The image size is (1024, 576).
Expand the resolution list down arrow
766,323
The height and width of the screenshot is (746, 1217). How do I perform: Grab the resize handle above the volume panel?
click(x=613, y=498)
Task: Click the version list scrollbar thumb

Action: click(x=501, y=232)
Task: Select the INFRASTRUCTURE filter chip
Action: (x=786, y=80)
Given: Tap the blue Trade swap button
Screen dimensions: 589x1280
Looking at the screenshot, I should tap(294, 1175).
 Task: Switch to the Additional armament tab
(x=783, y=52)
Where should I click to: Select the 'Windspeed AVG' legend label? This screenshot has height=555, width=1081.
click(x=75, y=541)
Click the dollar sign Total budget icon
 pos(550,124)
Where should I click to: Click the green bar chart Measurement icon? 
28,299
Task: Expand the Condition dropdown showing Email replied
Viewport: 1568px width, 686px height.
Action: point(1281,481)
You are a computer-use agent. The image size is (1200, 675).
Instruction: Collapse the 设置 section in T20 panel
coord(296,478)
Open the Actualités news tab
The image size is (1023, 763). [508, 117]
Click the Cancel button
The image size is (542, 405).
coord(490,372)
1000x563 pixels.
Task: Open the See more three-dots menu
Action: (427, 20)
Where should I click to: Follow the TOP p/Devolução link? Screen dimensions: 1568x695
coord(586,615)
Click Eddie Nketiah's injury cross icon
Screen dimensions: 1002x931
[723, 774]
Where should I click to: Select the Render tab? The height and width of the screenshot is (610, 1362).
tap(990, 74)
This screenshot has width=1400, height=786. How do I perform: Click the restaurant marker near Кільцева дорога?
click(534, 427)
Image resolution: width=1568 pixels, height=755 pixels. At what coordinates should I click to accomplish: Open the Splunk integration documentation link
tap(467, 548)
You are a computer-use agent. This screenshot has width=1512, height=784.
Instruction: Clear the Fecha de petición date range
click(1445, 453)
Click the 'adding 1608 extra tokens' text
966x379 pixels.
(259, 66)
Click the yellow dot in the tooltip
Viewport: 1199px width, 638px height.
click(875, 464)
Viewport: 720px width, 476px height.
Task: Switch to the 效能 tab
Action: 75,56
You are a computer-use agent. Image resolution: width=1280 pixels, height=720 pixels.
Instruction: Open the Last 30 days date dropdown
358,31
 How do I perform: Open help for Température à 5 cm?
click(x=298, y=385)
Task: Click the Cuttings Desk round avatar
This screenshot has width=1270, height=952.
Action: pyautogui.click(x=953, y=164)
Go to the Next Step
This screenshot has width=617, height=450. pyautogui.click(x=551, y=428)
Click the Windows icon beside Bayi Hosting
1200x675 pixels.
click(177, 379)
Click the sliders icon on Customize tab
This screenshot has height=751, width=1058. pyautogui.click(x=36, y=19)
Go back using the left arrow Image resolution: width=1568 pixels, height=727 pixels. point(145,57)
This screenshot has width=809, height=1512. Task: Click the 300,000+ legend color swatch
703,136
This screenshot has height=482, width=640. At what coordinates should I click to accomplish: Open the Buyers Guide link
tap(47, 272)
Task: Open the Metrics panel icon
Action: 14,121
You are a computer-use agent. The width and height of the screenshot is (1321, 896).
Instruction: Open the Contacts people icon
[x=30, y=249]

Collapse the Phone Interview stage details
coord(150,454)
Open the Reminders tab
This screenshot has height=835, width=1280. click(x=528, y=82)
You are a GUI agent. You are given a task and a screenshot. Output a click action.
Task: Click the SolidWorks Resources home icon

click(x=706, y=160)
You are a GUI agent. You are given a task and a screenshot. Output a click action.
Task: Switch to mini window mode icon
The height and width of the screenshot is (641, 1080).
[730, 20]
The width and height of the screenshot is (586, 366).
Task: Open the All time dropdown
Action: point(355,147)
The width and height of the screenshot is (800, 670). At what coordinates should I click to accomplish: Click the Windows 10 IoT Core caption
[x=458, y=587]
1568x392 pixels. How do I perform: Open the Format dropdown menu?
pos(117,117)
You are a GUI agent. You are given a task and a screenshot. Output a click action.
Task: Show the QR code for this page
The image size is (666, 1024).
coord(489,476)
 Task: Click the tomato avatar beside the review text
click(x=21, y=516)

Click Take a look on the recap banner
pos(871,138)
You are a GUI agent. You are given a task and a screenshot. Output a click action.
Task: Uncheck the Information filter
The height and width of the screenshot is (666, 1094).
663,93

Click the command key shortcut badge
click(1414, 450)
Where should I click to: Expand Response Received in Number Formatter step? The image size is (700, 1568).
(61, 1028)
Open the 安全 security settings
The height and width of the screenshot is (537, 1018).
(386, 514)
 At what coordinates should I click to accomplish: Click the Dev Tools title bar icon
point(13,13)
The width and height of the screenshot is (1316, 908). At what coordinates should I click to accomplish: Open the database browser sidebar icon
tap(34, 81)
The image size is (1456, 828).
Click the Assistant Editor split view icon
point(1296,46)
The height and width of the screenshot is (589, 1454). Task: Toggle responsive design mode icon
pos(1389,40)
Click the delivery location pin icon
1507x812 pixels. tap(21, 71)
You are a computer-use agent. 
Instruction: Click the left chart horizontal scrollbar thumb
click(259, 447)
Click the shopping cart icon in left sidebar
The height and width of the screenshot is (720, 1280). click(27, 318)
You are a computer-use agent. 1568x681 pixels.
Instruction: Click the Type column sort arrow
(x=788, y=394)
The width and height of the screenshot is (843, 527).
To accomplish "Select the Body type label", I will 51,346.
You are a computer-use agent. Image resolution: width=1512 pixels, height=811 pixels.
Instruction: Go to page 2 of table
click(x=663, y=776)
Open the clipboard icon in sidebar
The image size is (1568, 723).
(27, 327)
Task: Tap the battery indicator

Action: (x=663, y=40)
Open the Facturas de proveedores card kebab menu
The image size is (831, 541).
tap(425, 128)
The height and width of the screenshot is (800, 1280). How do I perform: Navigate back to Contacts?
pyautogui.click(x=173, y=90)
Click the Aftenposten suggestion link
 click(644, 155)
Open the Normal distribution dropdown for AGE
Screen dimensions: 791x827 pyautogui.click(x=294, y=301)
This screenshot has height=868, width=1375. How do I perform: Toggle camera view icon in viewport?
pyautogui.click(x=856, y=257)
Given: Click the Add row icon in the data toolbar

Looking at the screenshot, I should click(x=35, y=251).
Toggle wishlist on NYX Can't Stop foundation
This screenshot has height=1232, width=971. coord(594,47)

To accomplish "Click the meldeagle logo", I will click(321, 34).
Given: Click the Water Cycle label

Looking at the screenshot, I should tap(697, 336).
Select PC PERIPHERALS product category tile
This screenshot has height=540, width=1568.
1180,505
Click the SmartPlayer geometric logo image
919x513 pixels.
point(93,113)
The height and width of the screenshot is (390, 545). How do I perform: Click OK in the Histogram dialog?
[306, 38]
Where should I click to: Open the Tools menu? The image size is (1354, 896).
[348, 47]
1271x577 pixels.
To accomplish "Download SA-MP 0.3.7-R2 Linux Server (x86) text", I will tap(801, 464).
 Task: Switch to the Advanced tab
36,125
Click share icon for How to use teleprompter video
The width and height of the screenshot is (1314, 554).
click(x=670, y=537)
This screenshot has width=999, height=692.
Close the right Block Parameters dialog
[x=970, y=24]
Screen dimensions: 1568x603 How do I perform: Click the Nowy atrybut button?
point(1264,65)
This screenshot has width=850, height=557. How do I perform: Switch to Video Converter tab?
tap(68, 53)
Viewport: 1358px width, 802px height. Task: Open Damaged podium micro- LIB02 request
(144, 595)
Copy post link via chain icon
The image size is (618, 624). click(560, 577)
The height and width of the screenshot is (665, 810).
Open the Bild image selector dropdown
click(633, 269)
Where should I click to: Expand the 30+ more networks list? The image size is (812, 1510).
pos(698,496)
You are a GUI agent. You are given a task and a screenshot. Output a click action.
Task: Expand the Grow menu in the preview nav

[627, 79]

----

● **WORK TO COMPLETE**: The answer is the run of lines above from the line containing "You are a computer-use agent. The image" through the line containing "Click Eddie Nketiah's injury cross icon", copied exactly and alone.

● **EXPECTED OUTPUT**:
You are a computer-use agent. The image size is (1200, 675).
Instruction: Collapse the 设置 section in T20 panel
coord(296,478)
Open the Actualités news tab
The image size is (1023, 763). [508, 117]
Click the Cancel button
The image size is (542, 405).
coord(490,372)
1000x563 pixels.
Task: Open the See more three-dots menu
Action: (427, 20)
Where should I click to: Follow the TOP p/Devolução link? Screen dimensions: 1568x695
coord(586,615)
Click Eddie Nketiah's injury cross icon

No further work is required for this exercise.